***** Records for this exercise *****

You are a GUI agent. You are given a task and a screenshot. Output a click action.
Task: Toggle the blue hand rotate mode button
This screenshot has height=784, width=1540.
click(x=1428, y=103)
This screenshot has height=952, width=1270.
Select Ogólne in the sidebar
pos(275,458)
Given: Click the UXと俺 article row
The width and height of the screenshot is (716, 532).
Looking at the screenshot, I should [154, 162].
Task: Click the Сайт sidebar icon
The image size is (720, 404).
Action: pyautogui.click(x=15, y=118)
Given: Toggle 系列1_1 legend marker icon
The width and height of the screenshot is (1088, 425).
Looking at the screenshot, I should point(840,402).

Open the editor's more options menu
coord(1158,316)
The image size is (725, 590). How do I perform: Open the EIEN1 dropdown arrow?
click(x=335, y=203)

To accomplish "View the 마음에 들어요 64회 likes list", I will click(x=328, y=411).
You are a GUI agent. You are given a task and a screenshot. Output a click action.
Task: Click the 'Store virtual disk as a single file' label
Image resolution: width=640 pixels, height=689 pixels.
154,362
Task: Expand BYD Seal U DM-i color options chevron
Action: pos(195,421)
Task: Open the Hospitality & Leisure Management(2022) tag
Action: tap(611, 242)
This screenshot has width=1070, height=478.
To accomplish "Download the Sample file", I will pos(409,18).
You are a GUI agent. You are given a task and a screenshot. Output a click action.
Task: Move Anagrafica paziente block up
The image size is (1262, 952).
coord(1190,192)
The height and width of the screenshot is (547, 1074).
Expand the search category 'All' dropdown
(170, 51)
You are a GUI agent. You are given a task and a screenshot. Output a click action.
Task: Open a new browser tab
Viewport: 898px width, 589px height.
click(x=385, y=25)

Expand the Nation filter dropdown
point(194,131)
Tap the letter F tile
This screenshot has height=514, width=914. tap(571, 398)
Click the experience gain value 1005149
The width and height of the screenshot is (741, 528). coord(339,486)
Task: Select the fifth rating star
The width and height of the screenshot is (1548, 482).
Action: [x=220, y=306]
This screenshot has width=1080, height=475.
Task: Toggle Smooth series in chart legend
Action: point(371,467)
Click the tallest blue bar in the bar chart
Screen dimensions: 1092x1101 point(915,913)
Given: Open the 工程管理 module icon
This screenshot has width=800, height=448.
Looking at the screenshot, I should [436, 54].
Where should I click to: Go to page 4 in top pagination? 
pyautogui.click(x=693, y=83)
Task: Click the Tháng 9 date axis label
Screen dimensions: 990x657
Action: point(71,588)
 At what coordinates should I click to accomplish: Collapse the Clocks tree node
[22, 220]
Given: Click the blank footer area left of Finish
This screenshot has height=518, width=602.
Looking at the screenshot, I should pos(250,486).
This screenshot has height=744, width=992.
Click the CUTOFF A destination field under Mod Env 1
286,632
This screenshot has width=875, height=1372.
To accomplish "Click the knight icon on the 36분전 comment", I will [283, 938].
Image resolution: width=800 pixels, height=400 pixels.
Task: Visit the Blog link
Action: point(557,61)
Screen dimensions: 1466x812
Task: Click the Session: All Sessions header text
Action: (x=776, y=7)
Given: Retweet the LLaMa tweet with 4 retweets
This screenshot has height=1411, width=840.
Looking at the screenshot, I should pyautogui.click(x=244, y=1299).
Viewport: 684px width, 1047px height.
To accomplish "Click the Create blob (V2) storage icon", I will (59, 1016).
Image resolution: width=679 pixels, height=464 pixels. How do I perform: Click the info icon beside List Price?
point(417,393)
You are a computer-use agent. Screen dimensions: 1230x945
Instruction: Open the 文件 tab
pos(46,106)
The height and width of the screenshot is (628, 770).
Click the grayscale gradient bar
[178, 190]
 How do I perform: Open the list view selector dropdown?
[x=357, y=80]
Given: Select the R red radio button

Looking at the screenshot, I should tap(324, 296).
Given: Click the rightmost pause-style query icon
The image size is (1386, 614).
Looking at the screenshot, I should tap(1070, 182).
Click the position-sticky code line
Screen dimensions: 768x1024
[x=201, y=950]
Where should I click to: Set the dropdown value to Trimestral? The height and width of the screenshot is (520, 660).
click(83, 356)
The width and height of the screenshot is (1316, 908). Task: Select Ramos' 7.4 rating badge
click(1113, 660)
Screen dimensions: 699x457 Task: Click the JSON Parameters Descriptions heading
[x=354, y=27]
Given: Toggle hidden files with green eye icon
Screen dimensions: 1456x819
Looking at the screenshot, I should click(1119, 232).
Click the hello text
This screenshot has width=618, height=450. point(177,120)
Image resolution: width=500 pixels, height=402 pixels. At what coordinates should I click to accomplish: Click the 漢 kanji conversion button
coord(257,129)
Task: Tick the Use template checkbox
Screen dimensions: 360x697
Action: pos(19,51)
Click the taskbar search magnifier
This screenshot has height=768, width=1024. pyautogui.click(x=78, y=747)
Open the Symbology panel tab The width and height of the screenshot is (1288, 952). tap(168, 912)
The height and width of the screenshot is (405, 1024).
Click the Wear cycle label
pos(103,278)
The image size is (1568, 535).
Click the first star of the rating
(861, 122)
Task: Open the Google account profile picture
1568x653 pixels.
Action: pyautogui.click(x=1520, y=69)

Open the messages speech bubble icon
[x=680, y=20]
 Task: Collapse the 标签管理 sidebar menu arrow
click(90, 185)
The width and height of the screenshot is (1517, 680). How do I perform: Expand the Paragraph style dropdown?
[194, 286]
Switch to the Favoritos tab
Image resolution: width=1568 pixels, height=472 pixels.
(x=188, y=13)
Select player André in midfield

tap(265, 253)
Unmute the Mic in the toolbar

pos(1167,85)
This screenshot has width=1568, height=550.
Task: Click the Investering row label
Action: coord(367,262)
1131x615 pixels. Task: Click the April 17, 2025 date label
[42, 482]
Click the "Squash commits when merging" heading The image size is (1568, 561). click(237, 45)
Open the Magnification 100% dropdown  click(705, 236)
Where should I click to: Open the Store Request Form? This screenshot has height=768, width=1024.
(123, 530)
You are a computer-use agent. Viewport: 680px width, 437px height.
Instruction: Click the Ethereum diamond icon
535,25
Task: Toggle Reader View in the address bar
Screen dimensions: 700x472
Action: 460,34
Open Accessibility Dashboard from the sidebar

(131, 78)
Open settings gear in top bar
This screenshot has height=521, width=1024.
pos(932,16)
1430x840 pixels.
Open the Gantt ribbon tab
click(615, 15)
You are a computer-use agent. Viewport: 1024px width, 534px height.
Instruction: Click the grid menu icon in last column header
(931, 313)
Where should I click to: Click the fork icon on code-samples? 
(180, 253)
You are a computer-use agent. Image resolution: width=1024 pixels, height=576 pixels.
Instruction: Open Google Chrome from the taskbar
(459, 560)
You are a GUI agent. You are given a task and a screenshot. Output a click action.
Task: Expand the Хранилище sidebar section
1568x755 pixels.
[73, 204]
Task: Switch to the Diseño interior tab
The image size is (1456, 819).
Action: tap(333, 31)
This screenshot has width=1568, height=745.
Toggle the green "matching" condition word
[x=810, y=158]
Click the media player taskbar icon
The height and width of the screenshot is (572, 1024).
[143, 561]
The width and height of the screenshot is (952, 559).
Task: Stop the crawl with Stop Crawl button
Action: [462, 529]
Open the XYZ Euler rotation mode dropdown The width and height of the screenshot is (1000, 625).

*****

### Work required:
Would you return all of the data exactly as it stands above?

### Answer section:
You are a GUI agent. You are given a task and a screenshot. Output a click action.
Task: Toggle the blue hand rotate mode button
This screenshot has height=784, width=1540.
click(x=1428, y=103)
This screenshot has height=952, width=1270.
Select Ogólne in the sidebar
pos(275,458)
Given: Click the UXと俺 article row
The width and height of the screenshot is (716, 532).
Looking at the screenshot, I should [154, 162].
Task: Click the Сайт sidebar icon
The image size is (720, 404).
Action: pyautogui.click(x=15, y=118)
Given: Toggle 系列1_1 legend marker icon
The width and height of the screenshot is (1088, 425).
Looking at the screenshot, I should point(840,402).

Open the editor's more options menu
coord(1158,316)
The image size is (725, 590). How do I perform: Open the EIEN1 dropdown arrow?
click(x=335, y=203)

To accomplish "View the 마음에 들어요 64회 likes list", I will click(x=328, y=411).
You are a GUI agent. You are given a task and a screenshot. Output a click action.
Task: Click the 'Store virtual disk as a single file' label
Image resolution: width=640 pixels, height=689 pixels.
154,362
Task: Expand BYD Seal U DM-i color options chevron
Action: pos(195,421)
Task: Open the Hospitality & Leisure Management(2022) tag
Action: tap(611, 242)
This screenshot has width=1070, height=478.
To accomplish "Download the Sample file", I will pos(409,18).
You are a GUI agent. You are given a task and a screenshot. Output a click action.
Task: Move Anagrafica paziente block up
The image size is (1262, 952).
coord(1190,192)
The height and width of the screenshot is (547, 1074).
Expand the search category 'All' dropdown
(170, 51)
You are a GUI agent. You are given a task and a screenshot. Output a click action.
Task: Open a new browser tab
Viewport: 898px width, 589px height.
click(x=385, y=25)

Expand the Nation filter dropdown
point(194,131)
Tap the letter F tile
This screenshot has height=514, width=914. tap(571, 398)
Click the experience gain value 1005149
The width and height of the screenshot is (741, 528). coord(339,486)
Task: Select the fifth rating star
The width and height of the screenshot is (1548, 482).
Action: [x=220, y=306]
This screenshot has width=1080, height=475.
Task: Toggle Smooth series in chart legend
Action: point(371,467)
Click the tallest blue bar in the bar chart
Screen dimensions: 1092x1101 point(915,913)
Given: Open the 工程管理 module icon
This screenshot has width=800, height=448.
Looking at the screenshot, I should [436, 54].
Where should I click to: Go to page 4 in top pagination? 
pyautogui.click(x=693, y=83)
Task: Click the Tháng 9 date axis label
Screen dimensions: 990x657
Action: point(71,588)
 At what coordinates should I click to accomplish: Collapse the Clocks tree node
[22, 220]
Given: Click the blank footer area left of Finish
This screenshot has height=518, width=602.
Looking at the screenshot, I should pos(250,486).
This screenshot has height=744, width=992.
Click the CUTOFF A destination field under Mod Env 1
286,632
This screenshot has width=875, height=1372.
To accomplish "Click the knight icon on the 36분전 comment", I will [283, 938].
Image resolution: width=800 pixels, height=400 pixels.
Task: Visit the Blog link
Action: point(557,61)
Screen dimensions: 1466x812
Task: Click the Session: All Sessions header text
Action: (x=776, y=7)
Given: Retweet the LLaMa tweet with 4 retweets
This screenshot has height=1411, width=840.
Looking at the screenshot, I should pyautogui.click(x=244, y=1299).
Viewport: 684px width, 1047px height.
To accomplish "Click the Create blob (V2) storage icon", I will (59, 1016).
Image resolution: width=679 pixels, height=464 pixels. How do I perform: Click the info icon beside List Price?
point(417,393)
You are a computer-use agent. Screen dimensions: 1230x945
Instruction: Open the 文件 tab
pos(46,106)
The height and width of the screenshot is (628, 770).
Click the grayscale gradient bar
[178, 190]
 How do I perform: Open the list view selector dropdown?
[x=357, y=80]
Given: Select the R red radio button

Looking at the screenshot, I should tap(324, 296).
Given: Click the rightmost pause-style query icon
The image size is (1386, 614).
Looking at the screenshot, I should tap(1070, 182).
Click the position-sticky code line
Screen dimensions: 768x1024
[x=201, y=950]
Where should I click to: Set the dropdown value to Trimestral? The height and width of the screenshot is (520, 660).
click(83, 356)
The width and height of the screenshot is (1316, 908). Task: Select Ramos' 7.4 rating badge
click(1113, 660)
Screen dimensions: 699x457 Task: Click the JSON Parameters Descriptions heading
[x=354, y=27]
Given: Toggle hidden files with green eye icon
Screen dimensions: 1456x819
Looking at the screenshot, I should click(1119, 232).
Click the hello text
This screenshot has width=618, height=450. point(177,120)
Image resolution: width=500 pixels, height=402 pixels. At what coordinates should I click to accomplish: Click the 漢 kanji conversion button
coord(257,129)
Task: Tick the Use template checkbox
Screen dimensions: 360x697
Action: pos(19,51)
Click the taskbar search magnifier
This screenshot has height=768, width=1024. pyautogui.click(x=78, y=747)
Open the Symbology panel tab The width and height of the screenshot is (1288, 952). tap(168, 912)
The height and width of the screenshot is (405, 1024).
Click the Wear cycle label
pos(103,278)
The image size is (1568, 535).
Click the first star of the rating
(861, 122)
Task: Open the Google account profile picture
1568x653 pixels.
Action: pyautogui.click(x=1520, y=69)

Open the messages speech bubble icon
[x=680, y=20]
 Task: Collapse the 标签管理 sidebar menu arrow
click(90, 185)
The width and height of the screenshot is (1517, 680). How do I perform: Expand the Paragraph style dropdown?
[194, 286]
Switch to the Favoritos tab
Image resolution: width=1568 pixels, height=472 pixels.
(x=188, y=13)
Select player André in midfield

tap(265, 253)
Unmute the Mic in the toolbar

pos(1167,85)
This screenshot has width=1568, height=550.
Task: Click the Investering row label
Action: coord(367,262)
1131x615 pixels. Task: Click the April 17, 2025 date label
[42, 482]
Click the "Squash commits when merging" heading The image size is (1568, 561). click(237, 45)
Open the Magnification 100% dropdown  click(705, 236)
Where should I click to: Open the Store Request Form? This screenshot has height=768, width=1024.
(123, 530)
You are a computer-use agent. Viewport: 680px width, 437px height.
Instruction: Click the Ethereum diamond icon
535,25
Task: Toggle Reader View in the address bar
Screen dimensions: 700x472
Action: 460,34
Open Accessibility Dashboard from the sidebar

(131, 78)
Open settings gear in top bar
This screenshot has height=521, width=1024.
pos(932,16)
1430x840 pixels.
Open the Gantt ribbon tab
click(615, 15)
You are a computer-use agent. Viewport: 1024px width, 534px height.
Instruction: Click the grid menu icon in last column header
(931, 313)
Where should I click to: Click the fork icon on code-samples? 
(180, 253)
You are a computer-use agent. Image resolution: width=1024 pixels, height=576 pixels.
Instruction: Open Google Chrome from the taskbar
(459, 560)
You are a GUI agent. You are given a task and a screenshot. Output a click action.
Task: Expand the Хранилище sidebar section
1568x755 pixels.
[73, 204]
Task: Switch to the Diseño interior tab
The image size is (1456, 819).
Action: tap(333, 31)
This screenshot has width=1568, height=745.
Toggle the green "matching" condition word
[x=810, y=158]
Click the media player taskbar icon
The height and width of the screenshot is (572, 1024).
[143, 561]
The width and height of the screenshot is (952, 559).
Task: Stop the crawl with Stop Crawl button
Action: [462, 529]
Open the XYZ Euler rotation mode dropdown The width and height of the screenshot is (1000, 625).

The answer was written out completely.